There
are common misconceptions about alternatives to chlorinated pools. Many
are turning to salt water pools in a belief that it will be less
expensive and lower maintenance. These assumptions are totally false.
If it is sodium hypochlorite pool you desire, you can save money, many
headaches, and a great deal of time by just using bleach. Bleach is
usually 6% sodium hypochlorite.
Salt water chlorinators, also known as salt water generators (SWG)
works by using electrolysis to release chlorine gas from the salt in
your pool water. Two to five hundred pounds of salt is added to the
pool water to achieve a saturation of approximately 3200 parts per
million. The salt water is then passed though a chlorinator cell that
is electronically charged and this process releases chlorine gas from
the salt. The chlorine gas then combines with the pool water to create
liquid sodium hypochlorite chlorine (more technical hypochlorous acid
and hypochlorite ions). A saltwater pool is a sodium hypochlorite
chlorine pool rather than calcium hypochlorite pool. The difference is
that you make the chlorine yourself.
If you are considering such a salt water chlorinator, there are a few
things you will want to be aware of before you buy. Many pool stores
and builders tend to only mention the pros of these units. You should
know what common problems usually arise and the reason for them so you
can avoid unnecessary disappointment with this new investment.

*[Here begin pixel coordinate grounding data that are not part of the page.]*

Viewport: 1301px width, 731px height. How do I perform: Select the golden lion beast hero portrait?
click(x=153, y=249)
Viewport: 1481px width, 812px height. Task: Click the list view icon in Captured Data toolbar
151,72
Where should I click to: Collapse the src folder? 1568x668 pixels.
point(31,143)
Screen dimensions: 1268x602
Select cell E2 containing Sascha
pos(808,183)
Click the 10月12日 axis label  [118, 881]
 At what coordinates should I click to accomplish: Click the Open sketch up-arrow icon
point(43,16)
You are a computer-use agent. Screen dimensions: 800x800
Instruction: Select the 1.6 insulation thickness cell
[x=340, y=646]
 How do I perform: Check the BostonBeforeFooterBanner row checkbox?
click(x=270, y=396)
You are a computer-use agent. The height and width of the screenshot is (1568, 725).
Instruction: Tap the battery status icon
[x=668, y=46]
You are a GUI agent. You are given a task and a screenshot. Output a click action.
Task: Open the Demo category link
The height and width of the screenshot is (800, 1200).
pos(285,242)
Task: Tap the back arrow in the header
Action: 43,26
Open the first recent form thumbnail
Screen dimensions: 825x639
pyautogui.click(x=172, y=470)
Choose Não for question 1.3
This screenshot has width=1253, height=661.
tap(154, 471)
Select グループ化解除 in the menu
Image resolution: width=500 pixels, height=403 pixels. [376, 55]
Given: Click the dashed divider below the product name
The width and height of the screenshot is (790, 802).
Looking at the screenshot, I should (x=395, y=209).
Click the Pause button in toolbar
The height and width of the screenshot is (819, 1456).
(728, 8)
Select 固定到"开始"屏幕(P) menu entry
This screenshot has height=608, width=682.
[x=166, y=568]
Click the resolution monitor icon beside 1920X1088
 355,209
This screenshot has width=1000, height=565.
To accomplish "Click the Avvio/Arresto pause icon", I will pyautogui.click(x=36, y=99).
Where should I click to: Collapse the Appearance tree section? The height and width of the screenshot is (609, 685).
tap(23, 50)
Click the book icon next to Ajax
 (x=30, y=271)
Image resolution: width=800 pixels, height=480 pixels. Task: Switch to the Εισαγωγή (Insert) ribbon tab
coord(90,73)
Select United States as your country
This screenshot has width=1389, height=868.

This list will help you recognize some of the most common problems with salt water chlorinators:
1. Corrosion
2. Degrading of coping and decking
3. Salinity killing grass, plants, and flowers (and pets?)
4. Balancing the Water chemistry
Corrosion
For those that are fortunate enough to live on the coast have
unfortunately also witnessed what salty air can do to window screens,
sliding doors, and furniture. The same hold true when you have a
salt water pool in your back yard. Anything that is metal is
susceptible to this type of carrion atmospheric corrosion. This
would include chain link fences, wrought iron gates, furniture, doors,
screen, sheds, and even lawn equipment stored close by.
Salt spray and airborne saltwater droplets introduce chloride ions
(which does come from the salt in the pool) to metal surfaces with a
corresponding deleterious effect on the metal. The presence of moisture
is an absolute necessity for most corrosion processes and when combined
with elevated temperatures and salt or pollutants further enhances the
atmospheric corrosion process.
Atmospheric corrosion is everywhere and is responsible for more metal
damage than any other form of environmental corrosion. But
this type of corrosion is exponentially elevated when a salt water pool
is in one’s backyard. Since these chloride ions can carry up to 7
miles, one could be putting their immediate neighbors at risk as well.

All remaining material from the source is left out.